#### [DOCUMENT PASSAGE]
-.-.-
BY LAWS of COMMON GROUND, INC.

ARTICLE I    GENERAL

Section 1    Name

The name of the corporation is Common Ground, Inc.

Section 2    Purposes

The purposes of the corporation are:

  • To help persons establish themselves on land where they, in cooperation with others, will use the land in such a way as to conserve, protect, and in so far as they are able, to improve the environment and its resources for themselves and future generations;
  • To accept persons into membership who agree to support the principle of retaining for community any unearned increment in the market value of land;
  • To educate and inform ourselves and others, through such means as practical demonstrations, study groups, workshops, and publications, to the ecological use of the environment, land trust theory, construction, homesteading, and any skills or knowledge members may possess or have access to;
  • To cultivate an intellectual and aesthetic community, encouraging cultural experience in all the arts and religions;
  • To foster a non violent, cross cultural, non sectarian approach to the world’s problems and to their solution through cooperation; and
  • To cooperate and coordinate with the near and broader community, the above activities.

Section 3    Office

The principal office of the corporation shall be in Rockbridge County, near Lexington, Virginia.

ARTICLE II    DECISION MAKING

Section 1    Consensus

  1. The consensus method will be used to arrive at decisions. Consensus is a process of reference to and caring for one another, with full respect for individual differences with an end toward the achievement of a unity in decision making which reflects the relationships of individuals to one another and to the issue at hand.
  2. Every reasonable effort shall be made to hear and accommodate every point of view, but when it becomes clear to all members present that an accomodation cannot be made and a decision must be made there will be a subsequent meeting in which, if consensus again cannot be reached, then a third meeting will be required that will bring the matter to a vote where two thirds vote of the entire membership at a membership meeting shall prevail except where otherwise stated in the by-laws. The above shows our intention that voting is to be used only as a last resort.
  3. These provisions shall be in effect for all decisions of the corporation except as otherwise provided in these By Laws.

ARTICLE III    MEMBERS

Section 1    Resident members.

Any person(s) may be voted into membership by consensus of the entire membership, or, upon failing that then by a three quarters vote of the entire membership at any regular or special membership meeting.

Membership shall be required for any person(s) to acquire from the corporation (by lease or other conveyance of limited duration) a residential interest in land in which the corporation has retained an interest or interests.

Section 2    Voting rights.

Any resident member who shall have signed a Membership Statement and shall have attained the age of 18 shall be entitled to one vote.
-.-.-
#### [TASKS TO CARRY OUT]
1 - From the Common Ground bylaws, reproduce the part that opens with the words containing "Any person(s) may" and closes with "to one vote.".
2 - Answer these about the Common Ground bylaws:
(a) Where is the corporation's principal office to be?
(b) What age must a resident member have reached to be entitled to one vote?
(c) If consensus fails, what vote can admit a person into membership?
3 - Continue the Common Ground bylaws, starting after the last sentence shown.
The lines after the bylaws have no connection to them.

#### [SOURCE MATERIAL]
-.-.-
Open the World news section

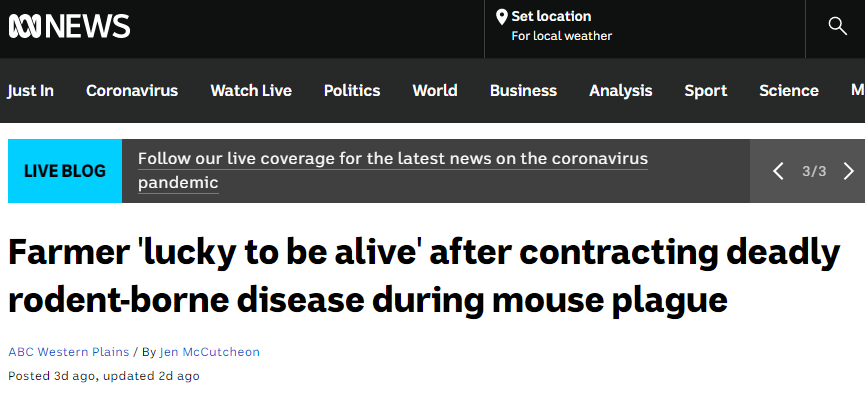point(435,91)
-.-.-
#### [WRITTEN RESPONSES]
1 -
Any person(s) may be voted into membership by consensus of the entire membership, or, upon failing that then by a three quarters vote of the entire membership at any regular or special membership meeting.

Membership shall be required for any person(s) to acquire from the corporation (by lease or other conveyance of limited duration) a residential interest in land in which the corporation has retained an interest or interests.

Section 2    Voting rights.

Any resident member who shall have signed a Membership Statement and shall have attained the age of 18 shall be entitled to one vote.

2 -
(a) In Rockbridge County, near Lexington, Virginia.
(b) 18.
(c) A three quarters vote of the entire membership at any regular or special membership meeting.

3 -
Section 3    Meetings

  1. Annual meeting.
    1. Time and place. The annual meeting of the membership shall be held during the month of January and at such place and time as the Board of Directors may select and notice thereof shall be afforded each of the voting members of the corporation not less than ten days prior thereto. In default of such selection, the annual meeting of the membership shall be held on the third Saturday following New Year’s Day of each year at the office of the corporation.
    2. Business. At the annual meeting of the membership:
      1. The President shall report on the affairs of the corporation;
      2. The Treasurer shall report on the financial condition of the corporation;
      3. The members shall conduct such business as may properly come before them; and
      4. At the first annual meeting of the membership following incorporation, the members shall elect by majority vote two persons to serve as members of the Board of Directors (hereinafter called Stewards) for a term of one year, two persons to serve as Stewards for a term of two years, and two persons to serve as Stewards for a term of three years and, at each subsequent annual meeting of the membership, the members shall elect by majority vote two persons to serve as Stewards of the Board of Directors for a term of three years. When voting is necessary it shall be by secret ballot.
  2. Regular meetings. Regular meeting of the membership may be held at such times and places as the membership may establish at the annual meeting or at any regular meeting.
  3. Special meetings. At the direction of three Stewards of the Board of Directors or one third of the members of the corporation, the President and Clerk shall call a special meeting of the membership and notice thereof shall be afforded each of the members of the corporation not less than ten days thereto. At a special meeting of the membership, only those matters for which the meeting was called, as stated in the notice of the meeting, may be acted upon by the membership.

Section 4    Function.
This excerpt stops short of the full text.